Right now I am sick. The quantity of snot coming out of me requires paper towel, not kleenex. The paper towel makes my skin bleed so I look extra wretched right now.
Poor E just wants to say NO! to everything. I want to affirm her, but I mostly want her to do what I say. Sometimes I carry her to the bathroom to get cleaned up, despite her protests.
I think I'm a good mom, but I don't think I'm a fun mom these days. It would help if my snot-nose didn't look so much like a wound. But E likes to kick and scream about most everything. She didn't want to kiss me goodnight tonight.
She still sleeps like a dream, but man... the days are hard sometimes.
I'm tired, and I need to fill my own well, too. It's just hard these days. Old friends are busy with new jobs and family demands. New friends are moving or are busy with their adult lives. My own extended family members are busy and preoccupied with their own lives and don't seem to have time to share with us, despite my warm requests.

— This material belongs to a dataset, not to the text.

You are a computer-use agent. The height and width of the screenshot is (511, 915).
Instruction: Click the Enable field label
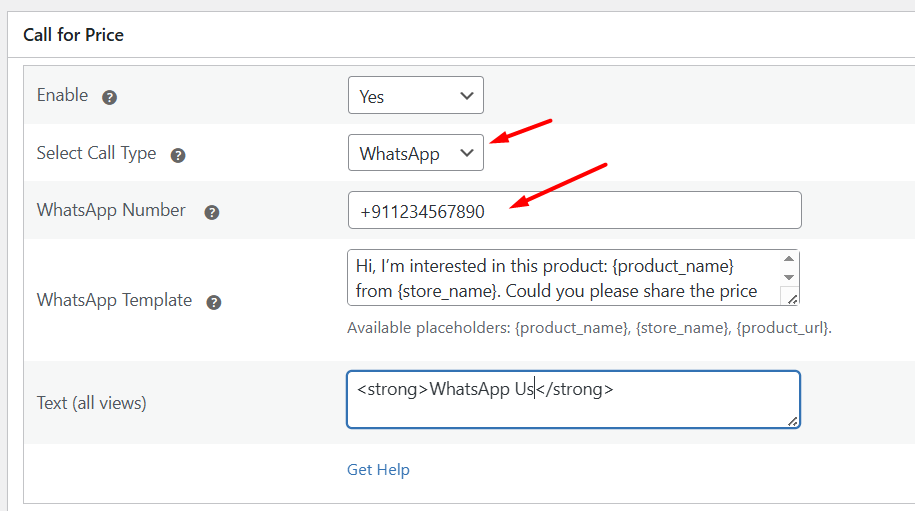(x=62, y=96)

Sometimes, in the middle of playing, E will talk very vividly about her friend S (who is moving in a couple of weeks) or her grandparents (who are very preoccupied right now), and I don't know what to say to her. S is a really sweet girl, and we'll have to figure out how to help two two-year-olds maintain a long-distance connection. With the grandparents, sometimes we just go up for an unplanned visit and deal with the consequences, but we've done that too much lately. There hasn't been reciprocation.
I am not sure what is keeping my parents from being more involved in E's life. I can only imagine what's in their minds. But the child WANTS to connect with them, and I don't know what I should do to make things easier for everyone.
Meanwhile, the snot just flows. I'm so tired.